→ Stored records:
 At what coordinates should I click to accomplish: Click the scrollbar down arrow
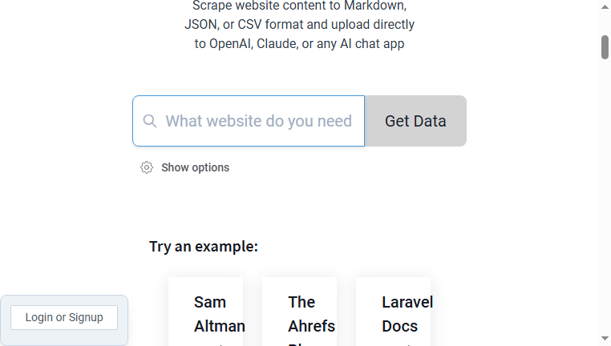[605, 339]
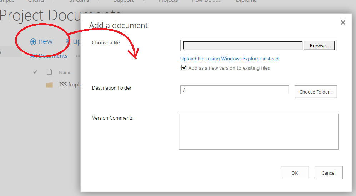The height and width of the screenshot is (196, 356).
Task: Click the Browse button
Action: click(319, 46)
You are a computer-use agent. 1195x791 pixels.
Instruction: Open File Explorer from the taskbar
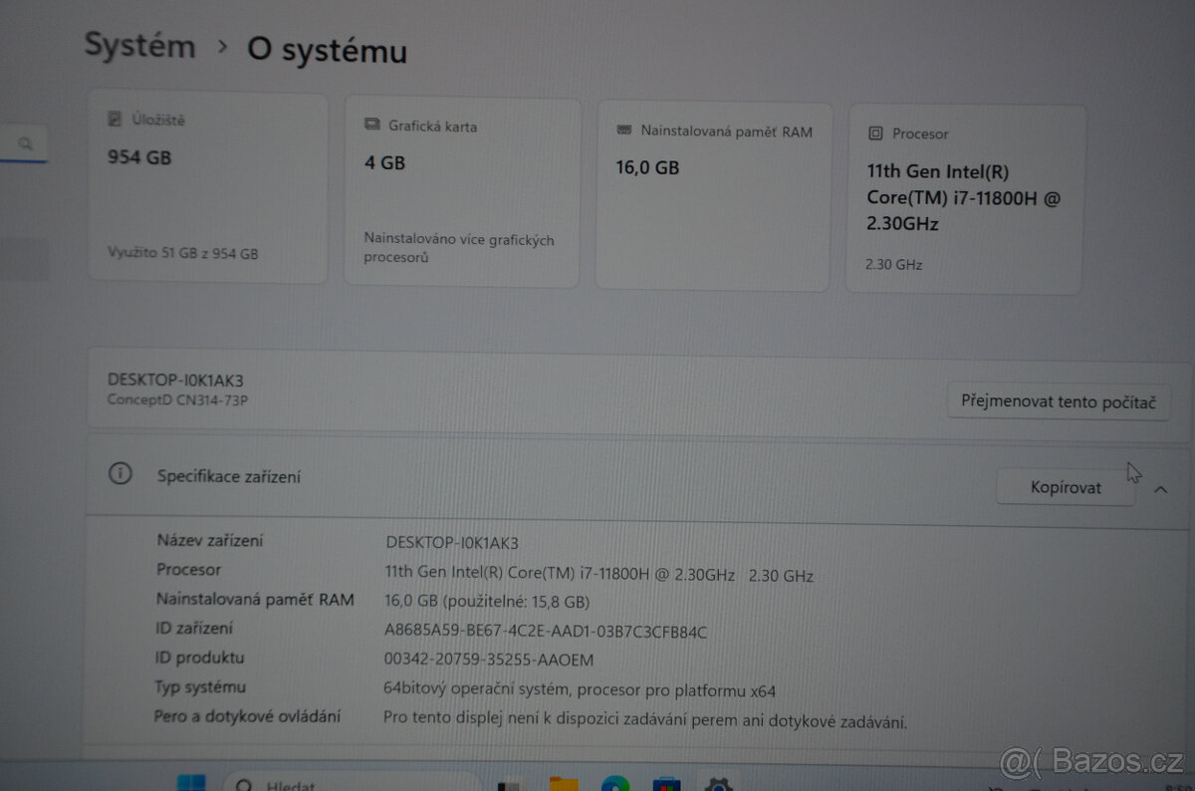[x=565, y=785]
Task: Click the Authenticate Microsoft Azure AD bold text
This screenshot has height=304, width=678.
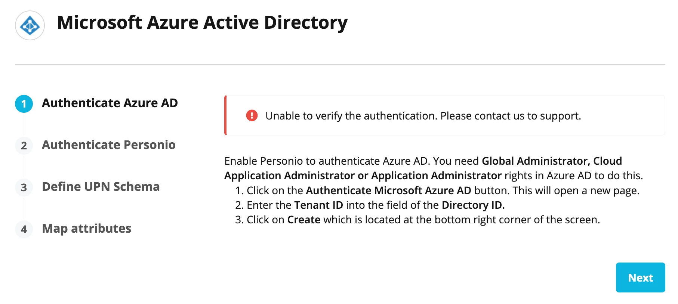Action: click(388, 190)
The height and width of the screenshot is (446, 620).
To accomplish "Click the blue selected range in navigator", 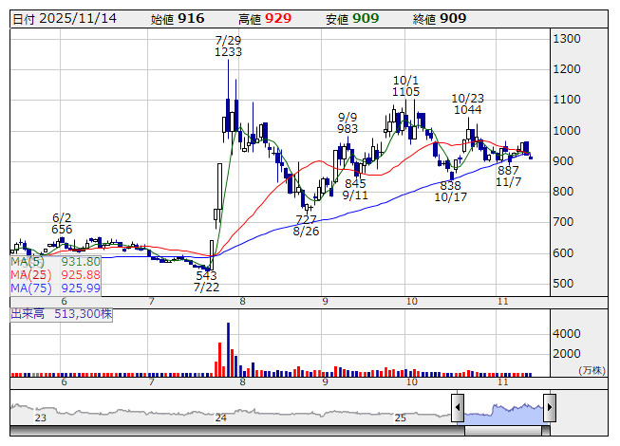I will tap(503, 409).
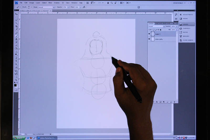Click the Hand tool in the application bar
Image resolution: width=210 pixels, height=140 pixels.
[108, 3]
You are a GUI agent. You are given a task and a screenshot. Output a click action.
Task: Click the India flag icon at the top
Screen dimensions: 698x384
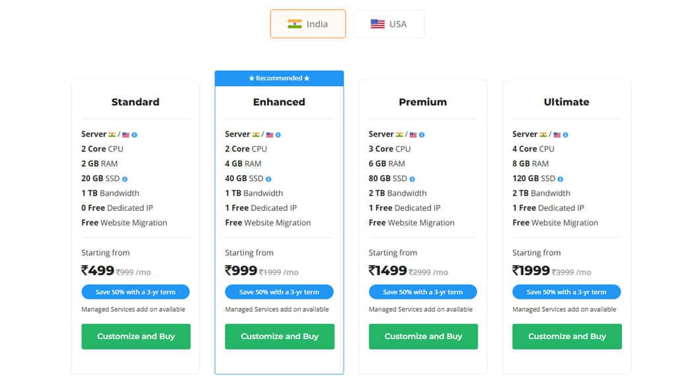pos(295,23)
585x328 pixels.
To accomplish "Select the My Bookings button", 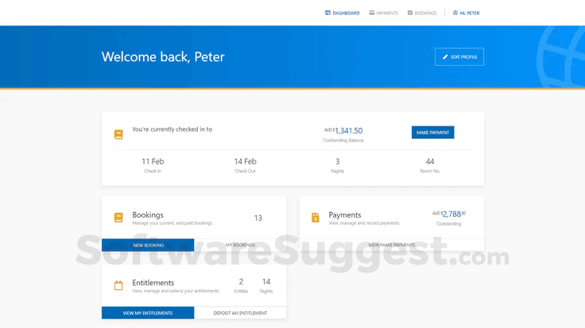I will pyautogui.click(x=240, y=245).
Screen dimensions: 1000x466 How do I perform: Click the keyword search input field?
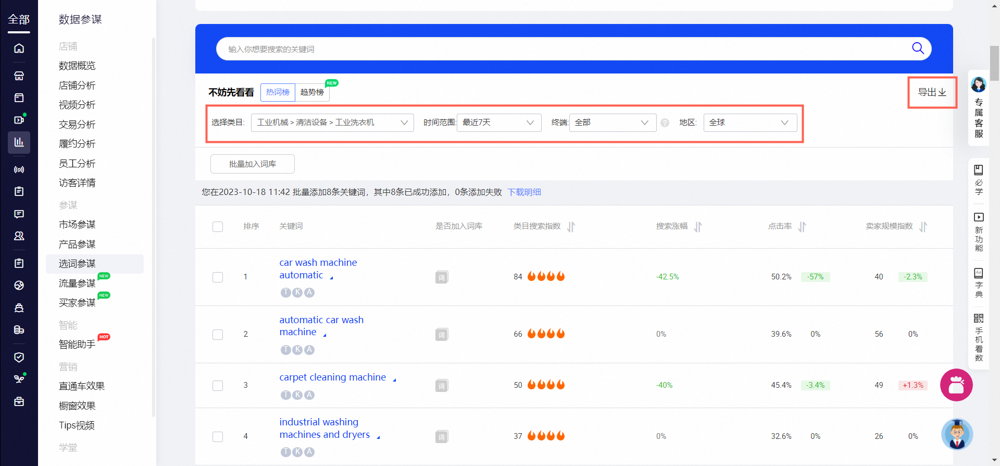click(563, 49)
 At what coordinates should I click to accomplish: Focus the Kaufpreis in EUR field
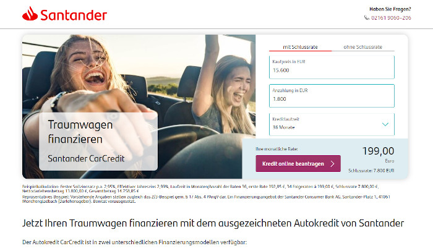tap(332, 67)
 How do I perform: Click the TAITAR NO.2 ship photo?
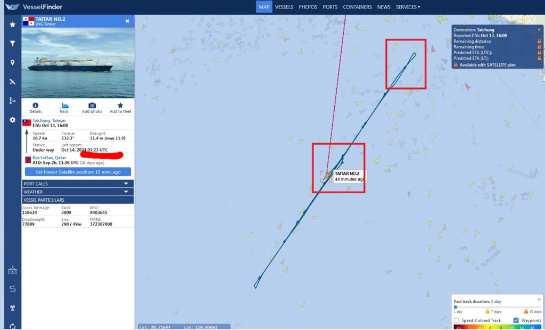[x=78, y=63]
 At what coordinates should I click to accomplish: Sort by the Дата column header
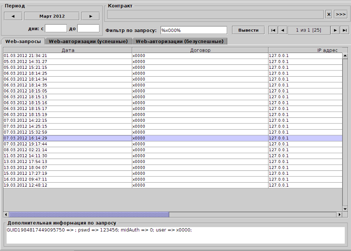tap(68, 50)
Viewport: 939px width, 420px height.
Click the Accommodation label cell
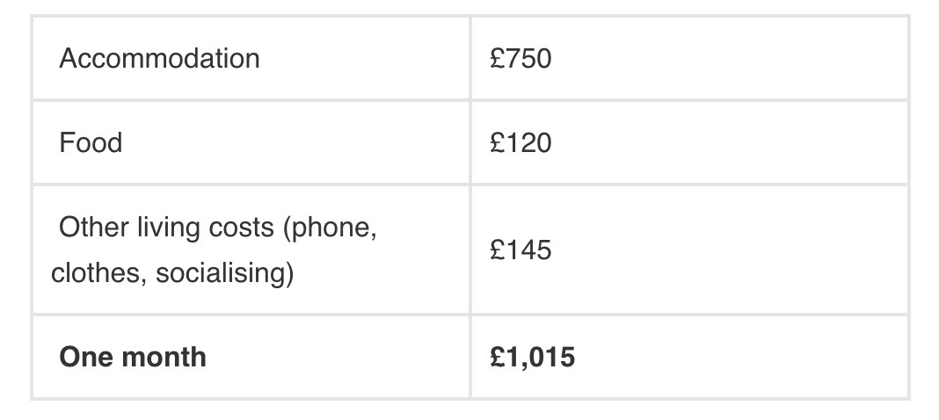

→ Exercise aim:
Repeat nothing but the lines from the one containing "How do I perform: Click the TAITAR" through the end of the entries, exactly, and skip the pictures.

→ Answer box:
 How do I perform: Click the TAITAR NO.2 ship photo?
[x=78, y=63]
 At what coordinates should I click to accomplish: Sort by the Дата column header
tap(68, 50)
Viewport: 939px width, 420px height.
Click the Accommodation label cell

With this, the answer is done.